A good target to aim for is to put half of your extra income into retirement accounts. Beyond that, you might consider contributing to an education savings plan if you have kids or grandkids you want to help put through school. A 529 plan will give you tax benefits that can make it easier to pay for private school or college, Forbes reported. Other good uses of your extra money are to pay off high-interest debt and pay for needed home improvements.
Ages 60-70
If you’re in this age group, it’s time think about when you want to retire.
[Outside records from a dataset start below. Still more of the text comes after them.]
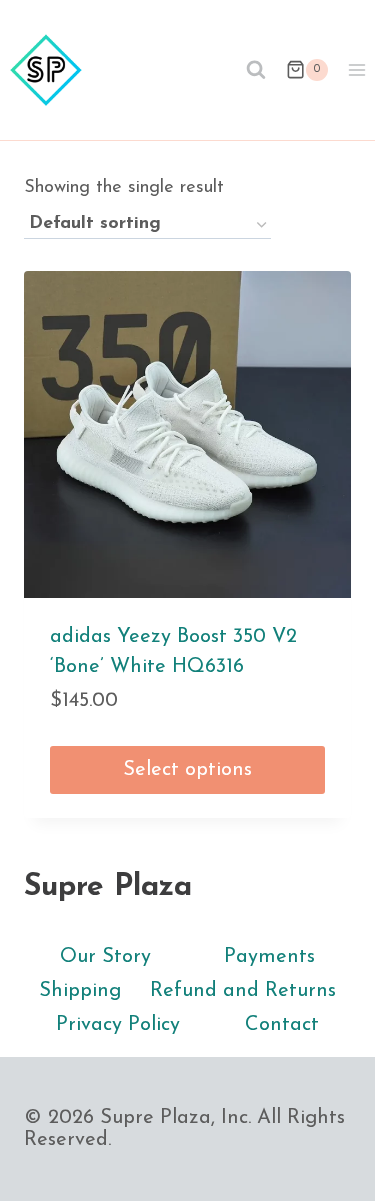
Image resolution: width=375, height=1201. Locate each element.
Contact (282, 1025)
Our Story (105, 957)
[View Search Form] (256, 70)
If you plan to keep working for another 10 years or more, you can stick to the same plan as those in the 50-60 age group.
If you want to retire within 10 years, you should start assessing the sources of guaranteed retirement income you have, such as pensions and Social Security, and building a plan to live on a fixed income supplemented by your savings and investments, Barron’s noted. Consult with a financial advisor to see if your funds are properly allocated according to your risk tolerance, retirement needs and ideal retirement age. This is also a good time to weigh whether you need to consider long-term care insurance.
Ages 70 and Above
This is the age when you should start moving your extra income into liquid accounts such as savings and money market accounts. Ideally, you should have a cash cushion of as much as four years of fixed living expenses, minus whatever guaranteed sources of income you have.
If you plan on living in your home forever, now is the time to make accessibility upgrades before you actually need them, according to Forbes. For example, you could put some of your extra income into widening the entrance to your bathroom in case you need to use a wheelchair at some point. You could also add a grab bar in your shower to help prevent falls.